Body weight consists of both lean muscle mass and adipose (fat) tissue. One method of calculating a healthy weight involves a Body Mass Index (BMI) calculation. When using this tool, a "normal BMI" for an adult is considered to be 18.5 - 24.9. A value over 30, which classifies as "obesity," is associated with increased risk for diabetes, heart disease, or cardiovascular event such as heart attack or stroke. Managing weight can be achieved through diet and lifestyle considerations. Finding ways to make consistent healthier changes over time can lead to significant improvement in body composition.

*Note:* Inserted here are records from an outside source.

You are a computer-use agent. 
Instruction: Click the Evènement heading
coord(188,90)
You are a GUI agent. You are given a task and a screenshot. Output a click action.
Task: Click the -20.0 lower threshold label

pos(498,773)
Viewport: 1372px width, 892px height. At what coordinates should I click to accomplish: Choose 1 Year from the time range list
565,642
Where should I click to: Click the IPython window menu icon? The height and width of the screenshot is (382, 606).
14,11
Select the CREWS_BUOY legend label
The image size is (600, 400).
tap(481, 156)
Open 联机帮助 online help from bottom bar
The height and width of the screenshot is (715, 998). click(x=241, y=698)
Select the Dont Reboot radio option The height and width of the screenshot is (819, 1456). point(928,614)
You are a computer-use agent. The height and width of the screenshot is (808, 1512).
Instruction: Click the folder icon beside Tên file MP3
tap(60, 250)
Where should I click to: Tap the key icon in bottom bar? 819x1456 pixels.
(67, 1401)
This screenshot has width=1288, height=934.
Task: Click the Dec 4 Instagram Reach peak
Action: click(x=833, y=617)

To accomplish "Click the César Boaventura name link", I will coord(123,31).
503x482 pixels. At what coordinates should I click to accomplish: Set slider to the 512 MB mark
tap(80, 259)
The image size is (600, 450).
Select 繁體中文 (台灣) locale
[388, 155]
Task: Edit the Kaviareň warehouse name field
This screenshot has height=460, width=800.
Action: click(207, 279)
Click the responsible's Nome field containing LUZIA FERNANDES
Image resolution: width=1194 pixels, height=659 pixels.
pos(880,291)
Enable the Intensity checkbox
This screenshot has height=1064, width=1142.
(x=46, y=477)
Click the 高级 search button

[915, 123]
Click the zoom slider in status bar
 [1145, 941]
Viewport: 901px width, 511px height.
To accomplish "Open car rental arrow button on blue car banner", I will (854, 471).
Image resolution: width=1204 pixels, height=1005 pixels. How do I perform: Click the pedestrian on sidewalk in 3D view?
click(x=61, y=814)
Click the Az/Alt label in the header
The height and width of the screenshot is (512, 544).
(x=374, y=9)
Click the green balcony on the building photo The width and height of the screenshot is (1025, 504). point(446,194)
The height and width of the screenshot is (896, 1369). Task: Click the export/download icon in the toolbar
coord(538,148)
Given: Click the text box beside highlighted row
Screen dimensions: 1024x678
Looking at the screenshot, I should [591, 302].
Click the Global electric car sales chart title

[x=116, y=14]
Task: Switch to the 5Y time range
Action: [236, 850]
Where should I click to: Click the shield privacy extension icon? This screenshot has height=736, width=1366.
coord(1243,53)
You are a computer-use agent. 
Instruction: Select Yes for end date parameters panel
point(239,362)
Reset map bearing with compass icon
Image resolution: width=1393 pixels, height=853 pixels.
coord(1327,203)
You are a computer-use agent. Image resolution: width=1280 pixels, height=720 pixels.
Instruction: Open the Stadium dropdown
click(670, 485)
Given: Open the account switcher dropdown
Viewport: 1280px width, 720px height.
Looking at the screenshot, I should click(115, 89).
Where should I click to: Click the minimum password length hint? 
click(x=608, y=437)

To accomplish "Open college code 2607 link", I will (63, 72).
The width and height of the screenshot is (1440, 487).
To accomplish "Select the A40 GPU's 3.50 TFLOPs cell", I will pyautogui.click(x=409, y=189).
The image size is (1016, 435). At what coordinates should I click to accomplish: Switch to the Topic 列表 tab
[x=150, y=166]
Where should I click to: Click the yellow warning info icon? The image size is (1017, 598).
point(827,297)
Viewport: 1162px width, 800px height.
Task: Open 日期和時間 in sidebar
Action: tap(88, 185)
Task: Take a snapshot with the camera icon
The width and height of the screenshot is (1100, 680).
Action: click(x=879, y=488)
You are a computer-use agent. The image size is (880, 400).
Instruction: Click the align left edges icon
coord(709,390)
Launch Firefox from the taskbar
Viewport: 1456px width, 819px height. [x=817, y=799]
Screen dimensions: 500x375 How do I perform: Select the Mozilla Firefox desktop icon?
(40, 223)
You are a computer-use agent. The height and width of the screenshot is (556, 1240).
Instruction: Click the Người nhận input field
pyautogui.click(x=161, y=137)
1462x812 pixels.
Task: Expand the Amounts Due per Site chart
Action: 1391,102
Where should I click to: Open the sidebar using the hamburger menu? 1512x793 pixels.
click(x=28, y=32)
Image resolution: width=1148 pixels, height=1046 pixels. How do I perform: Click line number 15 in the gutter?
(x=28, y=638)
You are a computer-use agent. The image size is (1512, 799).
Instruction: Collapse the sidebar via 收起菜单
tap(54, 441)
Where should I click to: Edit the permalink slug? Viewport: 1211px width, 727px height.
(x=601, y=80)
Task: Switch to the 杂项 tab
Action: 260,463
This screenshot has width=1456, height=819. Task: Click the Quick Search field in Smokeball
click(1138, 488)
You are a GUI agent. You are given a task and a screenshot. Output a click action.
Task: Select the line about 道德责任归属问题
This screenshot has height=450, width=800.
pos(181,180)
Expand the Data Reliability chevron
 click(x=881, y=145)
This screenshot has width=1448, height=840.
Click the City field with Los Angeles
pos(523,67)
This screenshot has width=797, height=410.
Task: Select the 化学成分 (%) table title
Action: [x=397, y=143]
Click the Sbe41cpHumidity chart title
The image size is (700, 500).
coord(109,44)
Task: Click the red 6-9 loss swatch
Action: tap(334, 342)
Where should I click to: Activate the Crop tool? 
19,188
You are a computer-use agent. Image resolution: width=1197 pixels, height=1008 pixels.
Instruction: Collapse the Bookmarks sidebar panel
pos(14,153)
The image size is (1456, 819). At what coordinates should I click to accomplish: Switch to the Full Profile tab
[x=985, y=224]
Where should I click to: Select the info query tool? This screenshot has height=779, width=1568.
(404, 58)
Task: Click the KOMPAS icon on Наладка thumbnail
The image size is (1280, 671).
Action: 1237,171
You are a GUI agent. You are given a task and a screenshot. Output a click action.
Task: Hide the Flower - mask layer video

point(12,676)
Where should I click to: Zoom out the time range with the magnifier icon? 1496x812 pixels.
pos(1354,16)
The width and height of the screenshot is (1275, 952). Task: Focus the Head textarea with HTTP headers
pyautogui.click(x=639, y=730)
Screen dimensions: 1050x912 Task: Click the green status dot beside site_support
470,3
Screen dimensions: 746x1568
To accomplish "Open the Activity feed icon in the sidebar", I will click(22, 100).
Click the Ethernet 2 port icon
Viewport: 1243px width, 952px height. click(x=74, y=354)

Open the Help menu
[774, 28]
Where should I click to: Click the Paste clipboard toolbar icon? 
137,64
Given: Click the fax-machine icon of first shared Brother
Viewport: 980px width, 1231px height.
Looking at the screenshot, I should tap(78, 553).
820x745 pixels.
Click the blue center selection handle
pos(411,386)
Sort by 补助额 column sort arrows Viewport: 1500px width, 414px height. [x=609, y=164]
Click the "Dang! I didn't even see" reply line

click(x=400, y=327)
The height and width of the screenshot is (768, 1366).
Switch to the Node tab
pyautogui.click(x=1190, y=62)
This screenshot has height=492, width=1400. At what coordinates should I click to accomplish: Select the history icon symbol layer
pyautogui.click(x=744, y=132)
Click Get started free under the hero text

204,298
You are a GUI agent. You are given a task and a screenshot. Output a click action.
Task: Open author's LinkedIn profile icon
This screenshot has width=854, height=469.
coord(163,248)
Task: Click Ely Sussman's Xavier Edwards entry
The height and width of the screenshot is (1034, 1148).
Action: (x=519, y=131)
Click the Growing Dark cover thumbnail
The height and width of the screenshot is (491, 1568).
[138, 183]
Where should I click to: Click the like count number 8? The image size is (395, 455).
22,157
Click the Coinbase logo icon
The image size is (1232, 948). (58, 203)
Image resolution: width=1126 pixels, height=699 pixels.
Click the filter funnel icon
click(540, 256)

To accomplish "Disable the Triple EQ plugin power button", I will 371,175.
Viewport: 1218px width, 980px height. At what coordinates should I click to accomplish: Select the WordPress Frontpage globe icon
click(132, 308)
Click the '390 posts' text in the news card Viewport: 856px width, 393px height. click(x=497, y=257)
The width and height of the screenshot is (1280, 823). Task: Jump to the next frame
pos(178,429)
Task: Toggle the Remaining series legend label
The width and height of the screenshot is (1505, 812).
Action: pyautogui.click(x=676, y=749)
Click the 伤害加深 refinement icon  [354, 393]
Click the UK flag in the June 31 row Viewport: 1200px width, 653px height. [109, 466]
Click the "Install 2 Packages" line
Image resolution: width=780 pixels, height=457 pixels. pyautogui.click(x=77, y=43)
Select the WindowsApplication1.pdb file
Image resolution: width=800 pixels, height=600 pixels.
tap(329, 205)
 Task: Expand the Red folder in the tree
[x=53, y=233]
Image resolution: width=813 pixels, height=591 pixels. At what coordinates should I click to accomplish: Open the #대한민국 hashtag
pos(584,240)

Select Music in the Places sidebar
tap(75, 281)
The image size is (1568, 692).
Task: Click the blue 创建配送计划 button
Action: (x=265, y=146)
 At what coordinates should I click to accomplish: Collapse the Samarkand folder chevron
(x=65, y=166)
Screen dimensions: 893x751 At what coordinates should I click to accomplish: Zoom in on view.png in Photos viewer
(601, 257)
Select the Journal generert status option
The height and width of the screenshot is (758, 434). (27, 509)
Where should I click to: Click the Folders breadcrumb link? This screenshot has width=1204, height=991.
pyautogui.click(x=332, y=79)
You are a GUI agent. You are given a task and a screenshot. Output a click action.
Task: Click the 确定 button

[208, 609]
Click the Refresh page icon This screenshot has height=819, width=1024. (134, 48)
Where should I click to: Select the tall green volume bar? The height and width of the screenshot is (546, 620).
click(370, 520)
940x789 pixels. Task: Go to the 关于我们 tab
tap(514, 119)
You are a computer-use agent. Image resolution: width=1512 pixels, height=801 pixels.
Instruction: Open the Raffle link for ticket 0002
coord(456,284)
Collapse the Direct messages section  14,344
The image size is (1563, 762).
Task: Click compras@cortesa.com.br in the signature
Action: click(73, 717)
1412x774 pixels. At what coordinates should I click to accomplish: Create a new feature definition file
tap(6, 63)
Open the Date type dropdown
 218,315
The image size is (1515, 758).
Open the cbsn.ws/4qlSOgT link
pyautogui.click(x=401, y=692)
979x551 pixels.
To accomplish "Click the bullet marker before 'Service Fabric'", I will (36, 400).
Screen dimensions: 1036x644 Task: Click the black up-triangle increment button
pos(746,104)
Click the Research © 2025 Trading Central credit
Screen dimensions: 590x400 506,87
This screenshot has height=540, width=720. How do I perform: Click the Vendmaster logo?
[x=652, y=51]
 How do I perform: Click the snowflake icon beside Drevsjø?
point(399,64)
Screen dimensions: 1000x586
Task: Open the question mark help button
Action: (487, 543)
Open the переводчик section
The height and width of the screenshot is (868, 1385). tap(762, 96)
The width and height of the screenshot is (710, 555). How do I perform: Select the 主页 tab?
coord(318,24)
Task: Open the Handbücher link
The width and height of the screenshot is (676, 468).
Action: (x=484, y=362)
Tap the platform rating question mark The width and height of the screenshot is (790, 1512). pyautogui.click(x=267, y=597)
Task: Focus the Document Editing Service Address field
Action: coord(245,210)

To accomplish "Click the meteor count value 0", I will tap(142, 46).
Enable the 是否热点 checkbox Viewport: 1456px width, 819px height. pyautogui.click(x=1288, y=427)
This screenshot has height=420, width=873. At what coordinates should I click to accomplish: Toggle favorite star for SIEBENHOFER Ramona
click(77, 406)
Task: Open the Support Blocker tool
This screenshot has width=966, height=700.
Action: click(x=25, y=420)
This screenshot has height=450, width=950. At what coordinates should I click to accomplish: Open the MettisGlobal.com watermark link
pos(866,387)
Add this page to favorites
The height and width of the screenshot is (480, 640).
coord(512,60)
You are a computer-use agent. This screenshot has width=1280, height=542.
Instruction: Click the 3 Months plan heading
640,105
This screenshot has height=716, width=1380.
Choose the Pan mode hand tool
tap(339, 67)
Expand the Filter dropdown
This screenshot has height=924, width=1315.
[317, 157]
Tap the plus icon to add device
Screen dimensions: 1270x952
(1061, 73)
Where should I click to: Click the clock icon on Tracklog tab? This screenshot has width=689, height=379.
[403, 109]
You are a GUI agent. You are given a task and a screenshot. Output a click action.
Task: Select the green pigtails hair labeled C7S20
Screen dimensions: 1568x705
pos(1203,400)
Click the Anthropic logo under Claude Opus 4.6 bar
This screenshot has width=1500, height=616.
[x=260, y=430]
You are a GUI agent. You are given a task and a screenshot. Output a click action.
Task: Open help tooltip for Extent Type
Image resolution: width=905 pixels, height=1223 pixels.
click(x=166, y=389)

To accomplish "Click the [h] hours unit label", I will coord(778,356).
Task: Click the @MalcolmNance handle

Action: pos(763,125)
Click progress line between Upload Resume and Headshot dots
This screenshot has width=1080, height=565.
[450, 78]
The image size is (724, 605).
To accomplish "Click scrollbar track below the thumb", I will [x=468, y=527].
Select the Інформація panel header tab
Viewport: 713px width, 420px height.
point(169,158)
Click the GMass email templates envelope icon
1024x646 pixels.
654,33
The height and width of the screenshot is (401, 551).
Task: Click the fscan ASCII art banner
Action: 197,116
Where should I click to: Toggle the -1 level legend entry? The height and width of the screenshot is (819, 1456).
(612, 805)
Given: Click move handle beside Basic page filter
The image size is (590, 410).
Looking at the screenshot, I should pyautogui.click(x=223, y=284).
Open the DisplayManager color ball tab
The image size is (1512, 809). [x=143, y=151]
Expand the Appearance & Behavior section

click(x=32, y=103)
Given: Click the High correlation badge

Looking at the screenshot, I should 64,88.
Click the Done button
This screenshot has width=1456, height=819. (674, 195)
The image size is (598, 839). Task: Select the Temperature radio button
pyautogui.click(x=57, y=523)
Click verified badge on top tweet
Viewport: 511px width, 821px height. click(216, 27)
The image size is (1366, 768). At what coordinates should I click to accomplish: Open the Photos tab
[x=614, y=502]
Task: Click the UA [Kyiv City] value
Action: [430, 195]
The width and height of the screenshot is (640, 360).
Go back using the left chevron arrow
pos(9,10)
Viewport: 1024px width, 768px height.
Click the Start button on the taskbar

Incorporate foods that help increase metabolism such as grapefruit, green tea, coconut, and culinary herbs and spices such as cayenne pepper, turmeric, cinnamon, and dandelion (leaf/root).

Increase fiber through fruits, vegetables, and whole grains. This will improve satiety, or feeling full when you eat. Getting enough fiber in your diet will also keep your gastrointestinal tract healthy.

Eliminate simple carbohydrates like high fructose corn syrup and white flour, along with hydrogenated oils found in pre-packaged and fast foods.

Maintain portion control to give your body the energy it needs for optimal health.

Exercise programs should include aerobic, flexibility, and strength training to increase metabolism and support lean muscle mass.